Lien vers le blog des Proverbes

Presse / Contact

Côté mots

L’appétit vient en mangeant

Sens

Littéralement : il suffit de se mettre à table pour avoir envie de manger, ou de commencer une chose pour se rendre compte qu’on peut y trouver du plaisir.

Au sens figuré, le proverbe signifie que le désir naît de la pratique, mais surtout que cette pratique le fait grandir. Son sens devient alors : « plus on possède, plus on désire avoir ».

Origine

De tout temps, les auteurs ont puisé leurs métaphores dans l’alimentaire. Cela nous rapporte bien des fois au proverbe.

Ainsi, le poète latin Ovide (43 avant – vers 18 après J.-C.) écrit Quo plus sunt potae, plus sitiuntur aquae, Plus on a bu, plus on a soif (Fastes, I, 216), et encore Cibus omnis in illo causa cibi est, Tout aliment l’excite à d’autres aliments (Métamorphoses VIII, 11).

Le génie proverbial français a lui-même beaucoup exploité le domaine de la nourriture pour fonder ses maximes.

En 1534, Rabelais écrit, dans son Gargantua : « L’appétit vient en mangeant, la soif s’en va en buvant. » (chap. 5, ligne 108).

De nos jours, on accorde souvent l’origine du proverbe à Jacques Amyot (1513-1593), humaniste et traducteur de Plutarque.

Dès 1690, le dictionnaire de Furetière le répertoriait sous la forme En mangeant l’appétit vient et affirmait : « Ce proverbe vient d’Amiot Evêque d’Auxerre ».

Lire tout l’extrait du dictionnaire

« Ce proverbe vient d’Amiot Evêque d’Auxerre qui ayant dit d’abord au Roy Henry III que son ambition étoit bornée, & qu’il se contenteroit d’un petit Benefice, qu’on luy donna alors, ne laissa pas de demander l’Evêché d’Auxerre. Et comme le Roy luy reprocha que cela étoit contre ses premiers sentiments, il respondit, Sire, l’appetit vient en mangeant : ce qui a été dit depuis en toutes sortes d’occasions. »

Mais Jacques Amyot ne devenant évêque d’Auxerre qu’en 1570, on voit mal comment il pourrait être à l’origine d’un proverbe employé par Rabelais 36 années auparavant !

Comme souvent pour les proverbes, c’est donc une attribution d’origine fantaisiste.

Cela n’a pas empêché les dictionnaires de Panckouke (1748) et Trévoux (1771) de la reprendre textuellement.

En 1842, Pierre-Marie Quitard la remet enfin en cause dans son Dictionnaire étymologique, historique et anecdotique des proverbes et des locutions proverbiales.
========
▶ Énoncé écrit A
Renvoyez tel quel le passage du texte sur le proverbe, depuis « Mais Jacques Amyot » jusqu'à « des locutions proverbiales. » inclus.
========
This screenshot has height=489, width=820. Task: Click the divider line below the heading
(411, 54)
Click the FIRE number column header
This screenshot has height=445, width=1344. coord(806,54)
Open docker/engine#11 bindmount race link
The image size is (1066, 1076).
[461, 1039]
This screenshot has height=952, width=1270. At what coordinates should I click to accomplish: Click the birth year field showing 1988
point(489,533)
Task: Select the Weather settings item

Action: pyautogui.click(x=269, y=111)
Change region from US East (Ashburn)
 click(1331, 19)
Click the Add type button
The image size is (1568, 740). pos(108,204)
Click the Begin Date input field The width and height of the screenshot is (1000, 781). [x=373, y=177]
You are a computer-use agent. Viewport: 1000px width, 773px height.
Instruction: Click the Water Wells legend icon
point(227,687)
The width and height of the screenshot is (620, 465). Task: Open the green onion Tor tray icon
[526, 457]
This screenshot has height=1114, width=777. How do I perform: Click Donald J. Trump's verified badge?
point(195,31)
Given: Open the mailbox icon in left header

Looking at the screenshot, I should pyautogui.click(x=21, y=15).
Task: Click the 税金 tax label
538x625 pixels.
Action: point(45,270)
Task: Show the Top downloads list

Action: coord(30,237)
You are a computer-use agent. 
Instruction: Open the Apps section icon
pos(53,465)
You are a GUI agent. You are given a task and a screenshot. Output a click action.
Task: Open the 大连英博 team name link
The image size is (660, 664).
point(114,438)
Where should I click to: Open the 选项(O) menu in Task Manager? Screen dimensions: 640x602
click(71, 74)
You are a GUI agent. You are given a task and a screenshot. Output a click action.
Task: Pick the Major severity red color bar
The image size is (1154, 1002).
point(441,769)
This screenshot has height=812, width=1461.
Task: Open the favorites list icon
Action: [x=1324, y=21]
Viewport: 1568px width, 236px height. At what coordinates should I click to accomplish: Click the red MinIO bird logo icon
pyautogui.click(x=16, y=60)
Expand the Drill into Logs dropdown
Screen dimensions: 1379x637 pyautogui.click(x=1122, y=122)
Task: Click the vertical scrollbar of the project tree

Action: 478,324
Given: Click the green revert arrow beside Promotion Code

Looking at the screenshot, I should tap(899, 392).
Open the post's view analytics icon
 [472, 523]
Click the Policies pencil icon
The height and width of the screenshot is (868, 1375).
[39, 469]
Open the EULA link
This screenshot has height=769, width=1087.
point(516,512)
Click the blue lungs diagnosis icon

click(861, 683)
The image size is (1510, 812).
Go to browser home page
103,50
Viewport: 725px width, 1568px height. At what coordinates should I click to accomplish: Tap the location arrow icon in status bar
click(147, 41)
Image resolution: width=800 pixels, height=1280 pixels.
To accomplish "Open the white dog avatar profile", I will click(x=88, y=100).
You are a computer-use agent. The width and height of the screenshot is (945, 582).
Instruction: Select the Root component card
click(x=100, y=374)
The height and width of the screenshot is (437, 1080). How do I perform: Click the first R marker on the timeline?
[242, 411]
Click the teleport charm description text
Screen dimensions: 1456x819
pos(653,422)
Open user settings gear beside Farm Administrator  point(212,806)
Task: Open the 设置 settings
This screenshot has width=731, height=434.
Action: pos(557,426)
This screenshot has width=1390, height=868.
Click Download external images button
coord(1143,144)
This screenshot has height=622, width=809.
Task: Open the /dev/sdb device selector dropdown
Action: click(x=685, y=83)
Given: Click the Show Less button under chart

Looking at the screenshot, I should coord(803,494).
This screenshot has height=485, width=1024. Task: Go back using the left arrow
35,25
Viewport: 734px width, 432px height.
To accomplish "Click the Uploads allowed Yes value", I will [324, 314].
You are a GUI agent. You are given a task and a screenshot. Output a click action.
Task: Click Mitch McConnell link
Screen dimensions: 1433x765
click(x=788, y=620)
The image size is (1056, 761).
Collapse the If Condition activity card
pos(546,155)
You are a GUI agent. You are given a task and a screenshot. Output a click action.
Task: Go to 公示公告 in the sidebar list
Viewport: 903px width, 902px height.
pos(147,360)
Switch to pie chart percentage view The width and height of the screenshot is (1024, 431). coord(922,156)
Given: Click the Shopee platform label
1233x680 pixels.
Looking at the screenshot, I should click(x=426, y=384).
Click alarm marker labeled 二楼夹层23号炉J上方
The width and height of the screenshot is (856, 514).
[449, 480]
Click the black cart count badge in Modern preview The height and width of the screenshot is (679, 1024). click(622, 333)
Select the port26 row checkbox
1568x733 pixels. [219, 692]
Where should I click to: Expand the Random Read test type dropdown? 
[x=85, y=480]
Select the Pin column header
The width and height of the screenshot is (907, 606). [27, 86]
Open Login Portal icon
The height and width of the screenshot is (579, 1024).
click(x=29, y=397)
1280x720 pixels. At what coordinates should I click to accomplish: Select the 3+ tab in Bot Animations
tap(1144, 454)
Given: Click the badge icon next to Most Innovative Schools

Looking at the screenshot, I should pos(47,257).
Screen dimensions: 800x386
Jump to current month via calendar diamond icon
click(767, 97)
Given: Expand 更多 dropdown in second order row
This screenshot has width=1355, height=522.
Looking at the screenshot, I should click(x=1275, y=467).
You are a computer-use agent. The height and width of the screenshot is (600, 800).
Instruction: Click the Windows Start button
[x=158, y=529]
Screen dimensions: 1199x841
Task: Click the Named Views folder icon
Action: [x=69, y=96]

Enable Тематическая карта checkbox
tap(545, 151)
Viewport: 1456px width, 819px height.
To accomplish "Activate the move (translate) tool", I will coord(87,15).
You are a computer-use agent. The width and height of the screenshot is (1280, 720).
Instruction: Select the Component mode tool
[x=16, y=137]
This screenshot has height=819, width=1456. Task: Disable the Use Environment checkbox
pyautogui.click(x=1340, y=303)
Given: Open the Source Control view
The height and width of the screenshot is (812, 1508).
========
▶ Énoncé écrit B
Dans les enregistrements, changez « sidebar » en « navigation panel » de la ligne contenant « The image size is (1056, 761). » jusqu'à la ligne contenant « 1568x733 pixels. [219, 692] » incluse. Redonnez seulement ces lignes, sans aucune autre modification.

▶ Réponse complète A
Mais Jacques Amyot ne devenant évêque d’Auxerre qu’en 1570, on voit mal comment il pourrait être à l’origine d’un proverbe employé par Rabelais 36 années auparavant !

Comme souvent pour les proverbes, c’est donc une attribution d’origine fantaisiste.

Cela n’a pas empêché les dictionnaires de Panckouke (1748) et Trévoux (1771) de la reprendre textuellement.

En 1842, Pierre-Marie Quitard la remet enfin en cause dans son Dictionnaire étymologique, historique et anecdotique des proverbes et des locutions proverbiales.

▶ Réponse complète B
The image size is (1056, 761).
Collapse the If Condition activity card
pos(546,155)
You are a GUI agent. You are given a task and a screenshot. Output a click action.
Task: Go to 公示公告 in the navigation panel list
Viewport: 903px width, 902px height.
pos(147,360)
Switch to pie chart percentage view The width and height of the screenshot is (1024, 431). coord(922,156)
Given: Click the Shopee platform label
1233x680 pixels.
Looking at the screenshot, I should click(x=426, y=384).
Click alarm marker labeled 二楼夹层23号炉J上方
The width and height of the screenshot is (856, 514).
[449, 480]
Click the black cart count badge in Modern preview The height and width of the screenshot is (679, 1024). click(622, 333)
Select the port26 row checkbox
1568x733 pixels. [219, 692]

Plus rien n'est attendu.